Friday, September 26, 2008

Stuffed Green Peppers

This meal is one of my tried and true regular go-tos. It has a small list of common ingredients, is really easy to cook and the clean up is a breeze. We have it probably once every week or two weeks for these reasons and because it is delicious.

See? Couldn't be simpler.

To start: 1 lb. Italian sausage. I use Johnsonville because it tastes excellent and I don't have to do anything additional to it. Plus, the ingredients read: pork, water and then a list of spices. I like when a packaged product keeps the integrity of ingredients and nutrition by omitting unpronouncable names and chemicals. It is on sale buy one get one free every few weeks so I'll buy 2 or 4 packages and freeze them to have on hand, since I know I'll be making this recipe often.

4 green peppers: I try to pick out the fat, almost square shaped peppers with 4 bumps at the bottom instead of 3 bumps. It makes for a wider, flatter bowl to stuff.

1 onion of your choice: Depending on size I put in half to a whole. It really just boils down to preference.

1 small jar of Prego: I'm 75% Italian and was in my late teens the first time I tried a sauce that wasn't home-made. I'm not abandoning the fact that home-made sauce is great and delicious, but this is a quick go-to meal for me, so I'm not above Prego helping make it easier (sorry, Dad!). The little jar is the perfect size for this recipe, otherwise I'll find half of a big jar in the back of the fridge later that needs to be thrown out and I hate wasting food. It works out great money-wise because I also buy Prego during "2 for" sales and keep them in the pantry for this recipe.

Mozzarella cheese: I always have at least one bag of shredded cheese on hand and buy whatever brand happens to be on sale that week, is reduced or low fat and is whey free.

After pre-heating your oven to 350°, cut up the onion in small chunks and throw it in a high-sided skillet. Then break up the sausage and cook together in the pan until the sausage is done.
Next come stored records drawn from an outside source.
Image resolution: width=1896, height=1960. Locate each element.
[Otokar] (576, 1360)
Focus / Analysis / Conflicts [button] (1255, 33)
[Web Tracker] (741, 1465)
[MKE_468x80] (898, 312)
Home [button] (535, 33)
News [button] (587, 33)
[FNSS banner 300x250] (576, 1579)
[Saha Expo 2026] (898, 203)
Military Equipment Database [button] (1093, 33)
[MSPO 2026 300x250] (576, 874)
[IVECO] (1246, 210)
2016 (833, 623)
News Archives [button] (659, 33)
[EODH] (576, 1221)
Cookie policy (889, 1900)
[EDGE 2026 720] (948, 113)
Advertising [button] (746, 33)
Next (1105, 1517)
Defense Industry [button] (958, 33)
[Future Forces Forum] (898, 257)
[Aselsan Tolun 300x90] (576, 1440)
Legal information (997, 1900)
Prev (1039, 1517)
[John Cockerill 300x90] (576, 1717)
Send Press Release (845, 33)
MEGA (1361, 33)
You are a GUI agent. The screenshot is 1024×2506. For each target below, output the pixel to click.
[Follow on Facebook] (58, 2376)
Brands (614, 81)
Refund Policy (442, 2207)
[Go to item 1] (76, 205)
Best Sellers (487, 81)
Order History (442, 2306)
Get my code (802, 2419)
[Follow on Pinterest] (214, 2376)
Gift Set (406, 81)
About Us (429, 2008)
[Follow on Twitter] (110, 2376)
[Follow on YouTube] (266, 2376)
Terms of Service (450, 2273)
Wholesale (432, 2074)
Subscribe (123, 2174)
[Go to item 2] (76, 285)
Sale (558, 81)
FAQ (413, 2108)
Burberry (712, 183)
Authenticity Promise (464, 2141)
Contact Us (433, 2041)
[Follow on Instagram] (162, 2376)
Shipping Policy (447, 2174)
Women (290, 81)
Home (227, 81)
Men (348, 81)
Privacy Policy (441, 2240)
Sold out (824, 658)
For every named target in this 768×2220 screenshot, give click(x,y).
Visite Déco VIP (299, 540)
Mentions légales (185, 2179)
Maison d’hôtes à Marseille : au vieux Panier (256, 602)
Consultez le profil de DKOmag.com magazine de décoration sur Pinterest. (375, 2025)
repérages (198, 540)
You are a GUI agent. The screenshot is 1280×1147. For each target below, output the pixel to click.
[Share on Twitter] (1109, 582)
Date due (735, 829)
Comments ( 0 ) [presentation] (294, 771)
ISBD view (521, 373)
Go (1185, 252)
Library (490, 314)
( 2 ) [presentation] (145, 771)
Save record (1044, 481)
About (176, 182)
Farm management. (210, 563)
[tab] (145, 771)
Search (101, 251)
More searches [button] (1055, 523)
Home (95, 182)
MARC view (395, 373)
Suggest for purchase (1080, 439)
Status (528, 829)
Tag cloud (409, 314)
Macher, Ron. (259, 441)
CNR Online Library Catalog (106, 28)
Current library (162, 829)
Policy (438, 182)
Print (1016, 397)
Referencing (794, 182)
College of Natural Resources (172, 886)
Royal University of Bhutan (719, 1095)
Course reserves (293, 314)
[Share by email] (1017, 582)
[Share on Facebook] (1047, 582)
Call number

It's usually really lean and I don't have much oil at the end, but if you do and are watching fat just pour some off.

While this is browning it leaves your hands free to prepare the peppers. Cut them in half lengthwise and rip out the membrane and seeds. Give them a good rinse and then arrange in a big casserole or baking dish. It usually times out perfectly that these two tasks end at the same time.

Turn off the stove and grab a generous handful of the cheese and sprinkle it in the pan, stirring a little bit to distribute, but not fully incorporating it to the point of melting completely away. Divide and scoop the meat, onion, cheese mixture into the pepper halves. Open the jar of Prego and put heeping spoonfuls of sauce over each pepper half.

Cover the baking dish with foil and bake until the peppers are tender. I usually go 40-45 minutes, but sometimes we can't wait and eat them a little firmer at 30 minutes. Either preference is fine since the meat is already fully cooked! We usually eat 3 halves each, which leaves 2 that I can re-heat the next day for lunch.